Task item
From the entries, return every line where the string "Instagram" shows up.

Extracted data entries:

+ + +

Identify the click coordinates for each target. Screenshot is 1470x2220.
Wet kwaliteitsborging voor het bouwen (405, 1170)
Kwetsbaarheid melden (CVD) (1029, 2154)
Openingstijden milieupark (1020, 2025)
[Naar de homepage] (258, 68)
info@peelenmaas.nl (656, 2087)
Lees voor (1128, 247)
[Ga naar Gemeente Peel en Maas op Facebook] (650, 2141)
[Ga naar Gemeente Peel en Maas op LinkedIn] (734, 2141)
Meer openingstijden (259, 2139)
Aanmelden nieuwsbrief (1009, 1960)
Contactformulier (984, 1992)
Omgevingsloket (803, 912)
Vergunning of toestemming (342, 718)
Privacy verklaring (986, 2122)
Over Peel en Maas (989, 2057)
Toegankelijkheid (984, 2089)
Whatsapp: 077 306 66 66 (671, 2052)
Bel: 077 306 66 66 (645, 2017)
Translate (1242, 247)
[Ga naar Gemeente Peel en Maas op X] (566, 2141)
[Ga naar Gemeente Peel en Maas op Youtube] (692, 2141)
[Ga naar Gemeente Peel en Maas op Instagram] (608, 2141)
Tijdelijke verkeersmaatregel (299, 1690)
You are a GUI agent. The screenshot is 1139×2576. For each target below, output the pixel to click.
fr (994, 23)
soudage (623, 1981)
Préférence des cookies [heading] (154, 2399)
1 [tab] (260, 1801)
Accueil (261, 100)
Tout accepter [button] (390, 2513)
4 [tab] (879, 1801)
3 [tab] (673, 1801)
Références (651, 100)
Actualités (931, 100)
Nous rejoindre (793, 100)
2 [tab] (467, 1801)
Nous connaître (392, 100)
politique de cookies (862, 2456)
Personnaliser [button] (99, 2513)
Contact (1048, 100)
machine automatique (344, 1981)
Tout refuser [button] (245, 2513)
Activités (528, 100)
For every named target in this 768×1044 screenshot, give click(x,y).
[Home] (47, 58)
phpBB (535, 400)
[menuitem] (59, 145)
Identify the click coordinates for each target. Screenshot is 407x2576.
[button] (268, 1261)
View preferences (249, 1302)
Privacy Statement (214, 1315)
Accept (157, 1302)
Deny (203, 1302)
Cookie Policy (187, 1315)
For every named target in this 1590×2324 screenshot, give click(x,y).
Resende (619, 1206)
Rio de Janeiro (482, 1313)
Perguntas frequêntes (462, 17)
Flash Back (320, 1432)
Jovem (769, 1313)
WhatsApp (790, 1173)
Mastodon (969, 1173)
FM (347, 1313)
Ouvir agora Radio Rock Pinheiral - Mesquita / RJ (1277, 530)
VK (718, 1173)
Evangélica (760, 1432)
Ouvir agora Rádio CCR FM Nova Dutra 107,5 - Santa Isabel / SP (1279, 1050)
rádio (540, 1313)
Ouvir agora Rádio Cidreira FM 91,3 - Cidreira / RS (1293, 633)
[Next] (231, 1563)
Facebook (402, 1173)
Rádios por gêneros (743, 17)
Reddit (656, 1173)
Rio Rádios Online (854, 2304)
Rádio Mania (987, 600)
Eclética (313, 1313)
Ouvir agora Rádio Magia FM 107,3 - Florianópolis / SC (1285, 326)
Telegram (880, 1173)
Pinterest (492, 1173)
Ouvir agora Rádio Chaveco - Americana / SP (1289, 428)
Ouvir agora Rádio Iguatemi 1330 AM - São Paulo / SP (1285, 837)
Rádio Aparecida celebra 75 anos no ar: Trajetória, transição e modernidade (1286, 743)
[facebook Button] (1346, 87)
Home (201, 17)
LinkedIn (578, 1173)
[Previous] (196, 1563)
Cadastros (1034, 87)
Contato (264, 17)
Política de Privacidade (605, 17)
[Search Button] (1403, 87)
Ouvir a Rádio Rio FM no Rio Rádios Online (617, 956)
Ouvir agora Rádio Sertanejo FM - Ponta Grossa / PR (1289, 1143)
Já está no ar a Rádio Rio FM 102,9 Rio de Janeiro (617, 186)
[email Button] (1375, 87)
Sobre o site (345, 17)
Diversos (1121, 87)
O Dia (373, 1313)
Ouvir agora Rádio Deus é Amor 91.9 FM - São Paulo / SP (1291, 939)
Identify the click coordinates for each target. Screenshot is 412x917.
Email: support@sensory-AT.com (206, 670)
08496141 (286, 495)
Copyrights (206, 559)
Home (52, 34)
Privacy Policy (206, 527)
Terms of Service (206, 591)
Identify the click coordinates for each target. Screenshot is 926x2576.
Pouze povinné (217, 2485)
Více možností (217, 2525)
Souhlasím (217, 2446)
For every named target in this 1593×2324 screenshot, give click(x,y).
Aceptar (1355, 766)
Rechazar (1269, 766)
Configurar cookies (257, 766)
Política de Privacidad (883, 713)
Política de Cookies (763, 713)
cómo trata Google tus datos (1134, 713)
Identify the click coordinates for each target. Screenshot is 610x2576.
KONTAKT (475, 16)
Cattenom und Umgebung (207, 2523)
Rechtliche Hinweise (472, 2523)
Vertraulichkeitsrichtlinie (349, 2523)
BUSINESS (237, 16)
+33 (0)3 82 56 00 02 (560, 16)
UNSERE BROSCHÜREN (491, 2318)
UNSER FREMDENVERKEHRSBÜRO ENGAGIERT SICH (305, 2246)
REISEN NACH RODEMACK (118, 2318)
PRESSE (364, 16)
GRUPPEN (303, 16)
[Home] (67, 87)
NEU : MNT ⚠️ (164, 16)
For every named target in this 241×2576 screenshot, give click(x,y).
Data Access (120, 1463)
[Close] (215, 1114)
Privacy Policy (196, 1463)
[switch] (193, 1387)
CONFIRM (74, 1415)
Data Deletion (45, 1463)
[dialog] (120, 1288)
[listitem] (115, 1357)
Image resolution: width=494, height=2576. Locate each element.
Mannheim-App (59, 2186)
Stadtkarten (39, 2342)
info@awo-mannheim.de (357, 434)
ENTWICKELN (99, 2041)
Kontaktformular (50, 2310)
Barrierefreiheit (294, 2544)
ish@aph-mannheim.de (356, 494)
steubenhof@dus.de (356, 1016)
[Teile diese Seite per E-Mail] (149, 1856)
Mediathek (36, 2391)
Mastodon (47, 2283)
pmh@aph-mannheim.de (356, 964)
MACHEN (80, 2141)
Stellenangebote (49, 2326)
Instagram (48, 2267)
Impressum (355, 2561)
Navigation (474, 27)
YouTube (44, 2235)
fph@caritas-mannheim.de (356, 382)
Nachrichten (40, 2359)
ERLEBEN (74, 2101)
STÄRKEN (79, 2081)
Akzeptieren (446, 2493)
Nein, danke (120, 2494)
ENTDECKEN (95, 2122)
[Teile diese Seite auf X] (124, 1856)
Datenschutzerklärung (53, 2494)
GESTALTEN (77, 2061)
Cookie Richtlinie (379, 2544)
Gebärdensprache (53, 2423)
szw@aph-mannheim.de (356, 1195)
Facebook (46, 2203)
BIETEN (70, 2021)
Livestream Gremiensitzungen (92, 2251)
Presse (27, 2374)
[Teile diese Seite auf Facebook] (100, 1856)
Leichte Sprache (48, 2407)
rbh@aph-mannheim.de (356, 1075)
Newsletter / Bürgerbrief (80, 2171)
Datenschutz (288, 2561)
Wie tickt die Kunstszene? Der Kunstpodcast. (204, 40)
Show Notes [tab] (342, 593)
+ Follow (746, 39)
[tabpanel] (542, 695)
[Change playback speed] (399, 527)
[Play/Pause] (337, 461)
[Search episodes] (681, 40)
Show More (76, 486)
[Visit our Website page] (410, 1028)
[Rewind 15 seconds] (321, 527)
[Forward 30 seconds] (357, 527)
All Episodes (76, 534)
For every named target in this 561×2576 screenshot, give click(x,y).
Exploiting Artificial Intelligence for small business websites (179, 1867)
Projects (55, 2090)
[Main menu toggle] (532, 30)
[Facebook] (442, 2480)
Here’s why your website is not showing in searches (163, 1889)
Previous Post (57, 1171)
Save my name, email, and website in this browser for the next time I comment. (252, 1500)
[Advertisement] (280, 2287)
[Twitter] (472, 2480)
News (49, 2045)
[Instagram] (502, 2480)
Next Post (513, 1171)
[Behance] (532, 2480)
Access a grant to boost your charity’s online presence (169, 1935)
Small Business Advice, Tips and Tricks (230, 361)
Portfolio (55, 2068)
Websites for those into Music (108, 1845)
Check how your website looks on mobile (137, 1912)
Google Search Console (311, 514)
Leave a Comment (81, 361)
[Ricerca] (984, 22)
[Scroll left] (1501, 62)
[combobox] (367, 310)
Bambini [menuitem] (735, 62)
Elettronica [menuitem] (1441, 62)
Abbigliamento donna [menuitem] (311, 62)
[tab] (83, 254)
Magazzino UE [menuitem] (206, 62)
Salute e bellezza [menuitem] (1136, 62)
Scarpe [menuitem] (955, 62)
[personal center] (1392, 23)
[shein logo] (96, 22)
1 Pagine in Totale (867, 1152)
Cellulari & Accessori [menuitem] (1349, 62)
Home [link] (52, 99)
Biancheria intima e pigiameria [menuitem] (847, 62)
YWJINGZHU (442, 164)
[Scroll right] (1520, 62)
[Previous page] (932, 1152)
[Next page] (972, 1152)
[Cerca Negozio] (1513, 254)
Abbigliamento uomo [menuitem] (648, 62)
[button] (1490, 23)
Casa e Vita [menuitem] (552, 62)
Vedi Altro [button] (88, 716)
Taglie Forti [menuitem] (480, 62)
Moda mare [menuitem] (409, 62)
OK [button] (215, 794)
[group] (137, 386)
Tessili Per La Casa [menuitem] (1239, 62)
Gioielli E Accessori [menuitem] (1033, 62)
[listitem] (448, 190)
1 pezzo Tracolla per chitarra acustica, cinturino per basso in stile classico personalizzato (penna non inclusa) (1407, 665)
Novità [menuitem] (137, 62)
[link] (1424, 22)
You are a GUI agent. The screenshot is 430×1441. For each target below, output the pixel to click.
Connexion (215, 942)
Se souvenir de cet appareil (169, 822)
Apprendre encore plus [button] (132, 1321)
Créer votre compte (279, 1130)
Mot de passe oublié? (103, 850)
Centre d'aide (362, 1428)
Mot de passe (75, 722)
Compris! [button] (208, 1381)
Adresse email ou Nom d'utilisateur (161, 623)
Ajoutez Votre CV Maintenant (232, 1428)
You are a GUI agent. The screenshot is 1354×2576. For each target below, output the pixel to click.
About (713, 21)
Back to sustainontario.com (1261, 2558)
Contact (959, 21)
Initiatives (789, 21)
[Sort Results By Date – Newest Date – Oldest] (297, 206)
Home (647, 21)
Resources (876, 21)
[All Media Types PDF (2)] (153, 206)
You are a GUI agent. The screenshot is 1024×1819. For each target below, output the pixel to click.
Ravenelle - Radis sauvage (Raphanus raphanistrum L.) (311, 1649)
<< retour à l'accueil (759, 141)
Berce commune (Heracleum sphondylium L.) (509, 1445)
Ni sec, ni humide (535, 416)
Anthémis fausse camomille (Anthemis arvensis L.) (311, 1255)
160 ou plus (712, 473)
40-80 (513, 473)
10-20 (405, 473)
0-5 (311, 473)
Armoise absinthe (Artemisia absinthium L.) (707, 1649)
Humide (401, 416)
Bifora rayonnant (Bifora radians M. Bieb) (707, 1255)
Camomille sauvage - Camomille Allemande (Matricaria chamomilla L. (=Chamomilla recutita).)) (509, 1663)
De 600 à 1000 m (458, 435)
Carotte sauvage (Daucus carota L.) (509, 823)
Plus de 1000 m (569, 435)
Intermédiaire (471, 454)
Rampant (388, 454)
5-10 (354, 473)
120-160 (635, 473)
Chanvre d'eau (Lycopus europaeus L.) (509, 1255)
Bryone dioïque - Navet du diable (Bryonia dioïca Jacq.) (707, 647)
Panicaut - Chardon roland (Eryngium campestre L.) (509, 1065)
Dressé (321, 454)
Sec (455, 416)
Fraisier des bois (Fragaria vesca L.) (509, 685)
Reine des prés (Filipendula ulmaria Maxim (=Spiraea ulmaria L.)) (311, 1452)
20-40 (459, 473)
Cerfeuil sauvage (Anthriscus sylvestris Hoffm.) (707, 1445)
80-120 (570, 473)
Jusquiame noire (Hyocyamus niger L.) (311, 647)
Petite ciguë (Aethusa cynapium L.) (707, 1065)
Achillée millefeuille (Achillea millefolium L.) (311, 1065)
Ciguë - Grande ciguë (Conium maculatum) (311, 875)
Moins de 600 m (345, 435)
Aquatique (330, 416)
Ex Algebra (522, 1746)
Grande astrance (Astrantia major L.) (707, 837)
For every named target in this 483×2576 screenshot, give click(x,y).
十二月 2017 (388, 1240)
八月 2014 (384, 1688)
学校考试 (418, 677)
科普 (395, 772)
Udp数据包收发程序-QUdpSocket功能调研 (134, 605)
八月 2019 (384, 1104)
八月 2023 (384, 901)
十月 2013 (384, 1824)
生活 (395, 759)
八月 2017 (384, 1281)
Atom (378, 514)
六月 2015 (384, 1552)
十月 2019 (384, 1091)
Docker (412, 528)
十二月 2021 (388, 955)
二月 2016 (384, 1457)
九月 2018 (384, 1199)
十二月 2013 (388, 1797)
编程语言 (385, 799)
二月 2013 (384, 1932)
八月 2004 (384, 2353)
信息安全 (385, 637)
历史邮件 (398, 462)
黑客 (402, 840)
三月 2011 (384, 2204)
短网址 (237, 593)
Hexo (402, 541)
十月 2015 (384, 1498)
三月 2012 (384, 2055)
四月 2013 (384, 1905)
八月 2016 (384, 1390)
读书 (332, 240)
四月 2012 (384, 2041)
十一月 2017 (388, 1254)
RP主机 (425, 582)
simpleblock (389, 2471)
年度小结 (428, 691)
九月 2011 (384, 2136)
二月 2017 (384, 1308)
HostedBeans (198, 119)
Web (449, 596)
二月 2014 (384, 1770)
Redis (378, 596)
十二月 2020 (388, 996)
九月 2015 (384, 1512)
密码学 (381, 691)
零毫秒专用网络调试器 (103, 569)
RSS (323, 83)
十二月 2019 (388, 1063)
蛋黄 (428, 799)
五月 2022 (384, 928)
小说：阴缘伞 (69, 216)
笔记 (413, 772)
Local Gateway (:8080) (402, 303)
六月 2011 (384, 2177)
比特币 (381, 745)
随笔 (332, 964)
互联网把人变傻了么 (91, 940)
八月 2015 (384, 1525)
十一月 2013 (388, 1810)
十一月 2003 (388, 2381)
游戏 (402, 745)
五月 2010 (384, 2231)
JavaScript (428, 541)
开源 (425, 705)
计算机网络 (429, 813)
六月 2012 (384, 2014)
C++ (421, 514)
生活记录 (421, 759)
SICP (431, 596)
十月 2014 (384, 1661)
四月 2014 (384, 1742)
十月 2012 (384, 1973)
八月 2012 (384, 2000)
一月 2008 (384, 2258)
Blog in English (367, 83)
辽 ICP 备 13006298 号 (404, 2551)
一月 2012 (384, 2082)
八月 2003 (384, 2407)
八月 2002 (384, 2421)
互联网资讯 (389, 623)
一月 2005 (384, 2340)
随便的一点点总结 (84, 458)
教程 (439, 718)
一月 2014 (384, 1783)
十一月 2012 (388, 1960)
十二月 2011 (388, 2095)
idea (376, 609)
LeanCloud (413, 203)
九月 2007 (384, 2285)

+ + +

Task output
[Ga naar Gemeente Peel en Maas op Instagram] (608, 2141)
Instagram (48, 2267)
[Instagram] (502, 2480)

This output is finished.